Return every line of the data below that includes the string "preview".

* [Material for the task]:
Content starts

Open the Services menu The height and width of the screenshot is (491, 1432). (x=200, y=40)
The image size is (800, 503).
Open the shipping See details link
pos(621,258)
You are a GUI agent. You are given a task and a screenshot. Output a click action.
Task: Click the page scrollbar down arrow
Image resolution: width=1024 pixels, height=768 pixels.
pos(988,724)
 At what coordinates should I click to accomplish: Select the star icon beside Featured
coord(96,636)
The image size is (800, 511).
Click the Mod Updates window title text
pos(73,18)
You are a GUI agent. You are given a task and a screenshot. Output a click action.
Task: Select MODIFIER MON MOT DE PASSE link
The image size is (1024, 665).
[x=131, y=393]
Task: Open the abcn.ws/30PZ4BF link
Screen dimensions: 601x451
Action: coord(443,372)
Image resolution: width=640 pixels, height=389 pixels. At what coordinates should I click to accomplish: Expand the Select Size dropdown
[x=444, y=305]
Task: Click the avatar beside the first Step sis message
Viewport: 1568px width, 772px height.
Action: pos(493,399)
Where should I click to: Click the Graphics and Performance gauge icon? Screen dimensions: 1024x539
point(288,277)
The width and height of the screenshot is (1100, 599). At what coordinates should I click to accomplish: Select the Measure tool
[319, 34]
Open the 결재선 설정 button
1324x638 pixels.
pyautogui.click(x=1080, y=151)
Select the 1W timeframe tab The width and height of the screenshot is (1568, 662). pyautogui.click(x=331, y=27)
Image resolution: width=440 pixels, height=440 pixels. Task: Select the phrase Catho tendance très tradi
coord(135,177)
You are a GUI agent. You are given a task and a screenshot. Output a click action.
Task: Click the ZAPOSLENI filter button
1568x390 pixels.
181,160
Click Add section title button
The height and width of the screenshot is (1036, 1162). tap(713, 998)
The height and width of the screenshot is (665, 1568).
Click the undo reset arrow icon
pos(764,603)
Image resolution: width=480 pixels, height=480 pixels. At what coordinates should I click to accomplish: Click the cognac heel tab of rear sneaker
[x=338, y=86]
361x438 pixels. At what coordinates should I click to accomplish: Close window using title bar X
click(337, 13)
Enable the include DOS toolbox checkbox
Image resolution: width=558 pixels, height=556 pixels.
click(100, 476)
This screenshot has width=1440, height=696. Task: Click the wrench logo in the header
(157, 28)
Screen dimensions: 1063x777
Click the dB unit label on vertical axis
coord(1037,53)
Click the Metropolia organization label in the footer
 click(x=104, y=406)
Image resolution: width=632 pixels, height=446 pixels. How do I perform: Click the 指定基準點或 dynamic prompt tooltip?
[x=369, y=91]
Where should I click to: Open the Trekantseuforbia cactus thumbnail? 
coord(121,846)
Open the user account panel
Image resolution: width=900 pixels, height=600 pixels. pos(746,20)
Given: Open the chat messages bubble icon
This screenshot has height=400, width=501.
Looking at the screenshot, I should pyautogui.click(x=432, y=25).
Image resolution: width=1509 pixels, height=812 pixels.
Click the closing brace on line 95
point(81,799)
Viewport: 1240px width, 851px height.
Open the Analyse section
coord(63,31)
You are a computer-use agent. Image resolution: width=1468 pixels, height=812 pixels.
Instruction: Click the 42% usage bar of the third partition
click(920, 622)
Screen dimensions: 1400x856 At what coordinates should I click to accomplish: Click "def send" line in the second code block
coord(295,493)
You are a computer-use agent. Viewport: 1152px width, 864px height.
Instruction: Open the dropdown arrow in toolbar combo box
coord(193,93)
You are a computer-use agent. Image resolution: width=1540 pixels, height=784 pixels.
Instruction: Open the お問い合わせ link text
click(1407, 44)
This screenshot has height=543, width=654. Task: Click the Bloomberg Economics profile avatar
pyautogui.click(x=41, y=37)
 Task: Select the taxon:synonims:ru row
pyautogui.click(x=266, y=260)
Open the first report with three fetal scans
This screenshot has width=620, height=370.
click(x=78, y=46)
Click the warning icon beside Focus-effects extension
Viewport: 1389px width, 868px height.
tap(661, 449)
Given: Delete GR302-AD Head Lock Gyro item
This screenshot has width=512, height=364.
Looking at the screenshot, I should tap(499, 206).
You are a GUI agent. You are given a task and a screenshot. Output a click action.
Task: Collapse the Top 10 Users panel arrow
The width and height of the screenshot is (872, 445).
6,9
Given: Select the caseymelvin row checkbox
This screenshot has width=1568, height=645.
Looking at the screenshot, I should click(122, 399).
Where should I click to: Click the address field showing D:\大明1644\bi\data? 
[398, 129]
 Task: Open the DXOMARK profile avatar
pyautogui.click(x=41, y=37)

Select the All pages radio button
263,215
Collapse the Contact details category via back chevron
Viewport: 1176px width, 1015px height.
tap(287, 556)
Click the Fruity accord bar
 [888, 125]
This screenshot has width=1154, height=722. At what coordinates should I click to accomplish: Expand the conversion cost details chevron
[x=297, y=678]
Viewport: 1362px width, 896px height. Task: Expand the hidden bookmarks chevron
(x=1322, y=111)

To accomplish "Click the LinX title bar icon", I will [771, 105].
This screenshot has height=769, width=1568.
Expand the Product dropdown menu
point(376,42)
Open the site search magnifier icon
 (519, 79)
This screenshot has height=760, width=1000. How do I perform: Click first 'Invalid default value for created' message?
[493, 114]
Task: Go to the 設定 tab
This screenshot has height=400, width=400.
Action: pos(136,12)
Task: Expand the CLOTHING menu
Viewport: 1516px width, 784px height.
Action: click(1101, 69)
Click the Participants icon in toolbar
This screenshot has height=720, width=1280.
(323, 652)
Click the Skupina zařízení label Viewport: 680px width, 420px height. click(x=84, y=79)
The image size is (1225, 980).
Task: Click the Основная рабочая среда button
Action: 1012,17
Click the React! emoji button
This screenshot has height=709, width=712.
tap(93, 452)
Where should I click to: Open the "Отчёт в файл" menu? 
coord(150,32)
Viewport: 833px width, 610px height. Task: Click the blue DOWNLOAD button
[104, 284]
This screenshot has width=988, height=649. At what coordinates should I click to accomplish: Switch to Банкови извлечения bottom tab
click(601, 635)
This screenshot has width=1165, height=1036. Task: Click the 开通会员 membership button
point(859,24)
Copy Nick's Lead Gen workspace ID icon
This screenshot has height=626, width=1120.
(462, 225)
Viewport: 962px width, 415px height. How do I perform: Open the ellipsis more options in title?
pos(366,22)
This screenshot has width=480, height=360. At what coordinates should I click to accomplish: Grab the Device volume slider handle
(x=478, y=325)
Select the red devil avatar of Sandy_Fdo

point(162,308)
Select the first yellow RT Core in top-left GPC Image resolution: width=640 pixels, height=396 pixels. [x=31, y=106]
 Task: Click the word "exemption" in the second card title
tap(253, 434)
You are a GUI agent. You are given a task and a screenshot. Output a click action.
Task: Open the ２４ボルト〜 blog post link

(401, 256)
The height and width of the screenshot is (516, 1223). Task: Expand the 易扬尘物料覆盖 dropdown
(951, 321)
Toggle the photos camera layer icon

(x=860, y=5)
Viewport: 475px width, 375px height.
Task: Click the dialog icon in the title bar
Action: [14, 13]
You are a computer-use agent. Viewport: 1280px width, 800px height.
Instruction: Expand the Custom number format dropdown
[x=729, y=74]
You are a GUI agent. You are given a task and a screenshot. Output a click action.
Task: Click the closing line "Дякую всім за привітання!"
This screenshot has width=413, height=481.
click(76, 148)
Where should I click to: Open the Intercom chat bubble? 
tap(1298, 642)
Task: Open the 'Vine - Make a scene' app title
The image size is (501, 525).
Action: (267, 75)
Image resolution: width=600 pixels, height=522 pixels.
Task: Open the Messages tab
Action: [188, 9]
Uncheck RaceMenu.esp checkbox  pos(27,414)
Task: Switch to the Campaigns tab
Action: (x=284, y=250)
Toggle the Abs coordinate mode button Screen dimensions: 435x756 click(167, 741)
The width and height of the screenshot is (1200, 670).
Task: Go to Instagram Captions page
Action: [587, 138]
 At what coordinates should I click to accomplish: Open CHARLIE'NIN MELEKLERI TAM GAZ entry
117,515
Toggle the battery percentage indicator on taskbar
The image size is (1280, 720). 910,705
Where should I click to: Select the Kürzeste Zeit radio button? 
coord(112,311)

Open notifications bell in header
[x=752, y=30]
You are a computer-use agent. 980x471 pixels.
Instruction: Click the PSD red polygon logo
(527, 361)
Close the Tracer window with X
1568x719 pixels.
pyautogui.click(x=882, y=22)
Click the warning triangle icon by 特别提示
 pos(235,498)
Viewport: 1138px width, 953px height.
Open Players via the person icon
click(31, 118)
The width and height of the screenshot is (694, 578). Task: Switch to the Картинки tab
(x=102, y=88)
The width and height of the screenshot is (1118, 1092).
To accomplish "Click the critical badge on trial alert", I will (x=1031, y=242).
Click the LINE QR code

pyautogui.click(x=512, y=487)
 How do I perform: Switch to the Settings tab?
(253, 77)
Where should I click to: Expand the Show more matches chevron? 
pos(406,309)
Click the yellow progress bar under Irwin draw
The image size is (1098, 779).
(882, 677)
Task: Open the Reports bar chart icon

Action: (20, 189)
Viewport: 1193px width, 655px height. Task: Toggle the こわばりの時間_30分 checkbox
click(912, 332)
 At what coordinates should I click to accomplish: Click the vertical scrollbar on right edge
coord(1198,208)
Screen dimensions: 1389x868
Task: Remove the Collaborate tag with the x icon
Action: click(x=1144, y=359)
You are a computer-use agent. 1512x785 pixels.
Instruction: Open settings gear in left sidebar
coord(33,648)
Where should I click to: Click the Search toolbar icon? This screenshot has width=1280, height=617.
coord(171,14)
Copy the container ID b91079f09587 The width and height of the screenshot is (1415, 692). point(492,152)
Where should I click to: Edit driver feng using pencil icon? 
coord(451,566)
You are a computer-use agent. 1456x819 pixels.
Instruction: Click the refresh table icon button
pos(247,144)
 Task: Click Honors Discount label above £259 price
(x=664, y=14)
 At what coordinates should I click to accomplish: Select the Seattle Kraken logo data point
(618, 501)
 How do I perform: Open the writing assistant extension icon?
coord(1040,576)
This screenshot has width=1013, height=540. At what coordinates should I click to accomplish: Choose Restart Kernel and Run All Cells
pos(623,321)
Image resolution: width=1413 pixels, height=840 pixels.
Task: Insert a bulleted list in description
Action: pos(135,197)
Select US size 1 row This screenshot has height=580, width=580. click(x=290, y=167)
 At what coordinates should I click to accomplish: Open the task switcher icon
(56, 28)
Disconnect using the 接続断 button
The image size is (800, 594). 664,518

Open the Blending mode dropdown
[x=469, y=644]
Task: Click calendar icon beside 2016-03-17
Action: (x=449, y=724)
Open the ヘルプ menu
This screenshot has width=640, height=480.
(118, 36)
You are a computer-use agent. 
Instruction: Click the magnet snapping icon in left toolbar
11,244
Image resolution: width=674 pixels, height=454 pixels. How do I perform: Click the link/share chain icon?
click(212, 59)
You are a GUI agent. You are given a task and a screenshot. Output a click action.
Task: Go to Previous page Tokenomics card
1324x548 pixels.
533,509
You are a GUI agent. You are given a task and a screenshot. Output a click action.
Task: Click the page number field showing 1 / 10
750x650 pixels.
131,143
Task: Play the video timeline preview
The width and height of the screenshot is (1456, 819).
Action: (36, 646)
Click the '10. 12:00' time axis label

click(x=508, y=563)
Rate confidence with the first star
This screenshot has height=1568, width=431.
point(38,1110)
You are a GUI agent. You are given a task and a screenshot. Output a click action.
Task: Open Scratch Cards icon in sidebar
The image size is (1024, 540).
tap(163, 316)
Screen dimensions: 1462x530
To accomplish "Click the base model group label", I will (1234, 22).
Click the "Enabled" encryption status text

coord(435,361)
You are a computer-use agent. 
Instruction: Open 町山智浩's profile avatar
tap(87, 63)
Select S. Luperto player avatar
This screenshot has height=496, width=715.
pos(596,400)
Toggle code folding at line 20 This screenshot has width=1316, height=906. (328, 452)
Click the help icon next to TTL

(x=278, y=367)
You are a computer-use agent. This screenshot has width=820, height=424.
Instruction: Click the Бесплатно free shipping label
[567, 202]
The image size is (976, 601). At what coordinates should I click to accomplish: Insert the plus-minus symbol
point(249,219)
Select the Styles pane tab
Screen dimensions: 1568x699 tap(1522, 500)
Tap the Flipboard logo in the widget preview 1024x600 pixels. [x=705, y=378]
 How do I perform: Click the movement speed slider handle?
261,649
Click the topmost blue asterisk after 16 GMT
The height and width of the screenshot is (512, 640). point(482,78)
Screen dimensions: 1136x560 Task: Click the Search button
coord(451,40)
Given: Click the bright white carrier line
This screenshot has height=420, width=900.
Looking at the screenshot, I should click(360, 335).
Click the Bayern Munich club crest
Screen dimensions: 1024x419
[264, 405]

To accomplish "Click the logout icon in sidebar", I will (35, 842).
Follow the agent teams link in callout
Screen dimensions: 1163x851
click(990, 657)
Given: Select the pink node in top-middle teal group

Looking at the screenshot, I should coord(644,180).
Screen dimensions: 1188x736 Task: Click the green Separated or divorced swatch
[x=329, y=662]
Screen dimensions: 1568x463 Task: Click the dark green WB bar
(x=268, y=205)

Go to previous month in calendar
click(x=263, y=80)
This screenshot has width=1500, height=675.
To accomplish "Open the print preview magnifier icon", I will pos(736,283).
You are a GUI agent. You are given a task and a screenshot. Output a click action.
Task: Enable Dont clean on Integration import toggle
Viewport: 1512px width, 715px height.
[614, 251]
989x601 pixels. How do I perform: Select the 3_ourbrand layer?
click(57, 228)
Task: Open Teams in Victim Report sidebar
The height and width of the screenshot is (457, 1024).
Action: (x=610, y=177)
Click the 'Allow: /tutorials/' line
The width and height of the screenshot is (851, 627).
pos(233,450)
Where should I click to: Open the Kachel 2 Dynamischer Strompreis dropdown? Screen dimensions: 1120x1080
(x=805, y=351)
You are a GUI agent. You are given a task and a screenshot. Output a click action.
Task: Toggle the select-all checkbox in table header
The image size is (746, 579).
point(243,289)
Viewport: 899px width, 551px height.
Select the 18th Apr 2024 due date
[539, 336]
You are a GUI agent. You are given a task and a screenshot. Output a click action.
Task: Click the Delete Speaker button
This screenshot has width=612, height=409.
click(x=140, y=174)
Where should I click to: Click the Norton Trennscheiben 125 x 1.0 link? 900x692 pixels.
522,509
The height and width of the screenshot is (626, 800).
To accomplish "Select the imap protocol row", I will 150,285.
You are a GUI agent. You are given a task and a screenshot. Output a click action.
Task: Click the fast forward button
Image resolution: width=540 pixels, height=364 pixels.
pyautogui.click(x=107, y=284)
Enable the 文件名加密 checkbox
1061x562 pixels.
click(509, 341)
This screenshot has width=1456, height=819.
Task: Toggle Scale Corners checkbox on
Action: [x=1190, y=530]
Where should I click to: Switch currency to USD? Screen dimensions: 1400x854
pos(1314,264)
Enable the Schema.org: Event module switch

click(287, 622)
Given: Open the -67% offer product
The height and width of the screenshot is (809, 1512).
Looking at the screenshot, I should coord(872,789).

Content ends

* [Task solution]:
Task: Play the video timeline preview
Tap the Flipboard logo in the widget preview 1024x600 pixels. [x=705, y=378]
To accomplish "Open the print preview magnifier icon", I will pos(736,283).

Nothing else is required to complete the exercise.